The Tyreel Mammoth Hatchery was registered as a company in 1921 with capital of £8,000 in £1 shares.[2]  Directors were Walter Le Roy Fry, William Cottrill and Albert William Moore.  Cottrill and Moore’s incubators and parts were to be installed on Fry’s ‘Laymore Poultry Farm’.[3]

Chicks sold included black Orpingtons and white Leghorn; in later years, the hatchery found a third breed to be profitable, the Australorp.

A hundred chicks could be purchased for £5 in 1922, and would be shipped by rail free of charge to the purchaser. An article in Farmer and Settler in 1932 stated that the company was turning out 250,000 chicks a year.[4]  Following the death of Mr Cottrill, the business was under the supervision of Albert Moore, with Fry as a sleeping partner and majority shareholder.

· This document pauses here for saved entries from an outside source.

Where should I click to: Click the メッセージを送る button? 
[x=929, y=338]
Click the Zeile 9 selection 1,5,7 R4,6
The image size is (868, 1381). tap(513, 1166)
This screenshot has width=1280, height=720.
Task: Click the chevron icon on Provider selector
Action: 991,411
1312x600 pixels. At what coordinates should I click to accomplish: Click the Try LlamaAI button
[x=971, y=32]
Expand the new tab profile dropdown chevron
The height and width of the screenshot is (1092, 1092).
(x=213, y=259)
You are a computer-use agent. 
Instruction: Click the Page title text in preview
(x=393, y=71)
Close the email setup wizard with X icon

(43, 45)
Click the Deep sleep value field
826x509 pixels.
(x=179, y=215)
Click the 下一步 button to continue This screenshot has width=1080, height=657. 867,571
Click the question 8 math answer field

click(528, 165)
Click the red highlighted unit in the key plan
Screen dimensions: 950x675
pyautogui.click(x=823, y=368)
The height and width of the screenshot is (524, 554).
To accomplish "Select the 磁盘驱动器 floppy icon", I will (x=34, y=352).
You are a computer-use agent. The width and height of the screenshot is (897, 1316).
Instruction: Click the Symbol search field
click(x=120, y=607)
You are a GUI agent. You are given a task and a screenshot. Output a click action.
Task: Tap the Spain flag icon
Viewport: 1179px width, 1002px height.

Interior of Tyreel Mammoth Hatchery, 1932

The Referee 29 June 1932, p18 and 19 carried photos of the interior and exterior of the hatchery, stating that the chicks were better housed than most human beings.  The accompanying article began: “Two types of people go into poultry-farming – those who are qualified for a mental home, or those who hope to be.”

Moore, who had begun with a 25-egg incubator, now hatched up to 12,000 eggs a week, in incubators holding up to 80,000 eggs at a time.  The hatchery stood on three acres of land, allowing room for expansion.  Moore had diversified into raising pullets, available for three shillings each, and hoped in the future to turn out chickens dressed for grilling.  Although the price for a hundred chicks had fallen to under £3 per hundred [cheep!], the business was highly profitable, and Moore’s plant was valued at up to £8,000.

He admitted that he did not know everything about eggs and chicks – he could not tell the sex of a newly-hatched chick! (Oddly, one of the few who could was Max Whitehead, the Manly rugby footballer, who was the model for the Chesty Bond underwear adverts.)

The business ceased trading in circa 1953.  Despite its name, at no point did it ever hatch mammoths.


[1] Propeller 29 August 1919, p7.

[2] Propeller 19 November 1921, p13.

[3] Daily Telegraph 19 November 1921, p13.

[4] Farmer and Settler 5 May 1932, p12.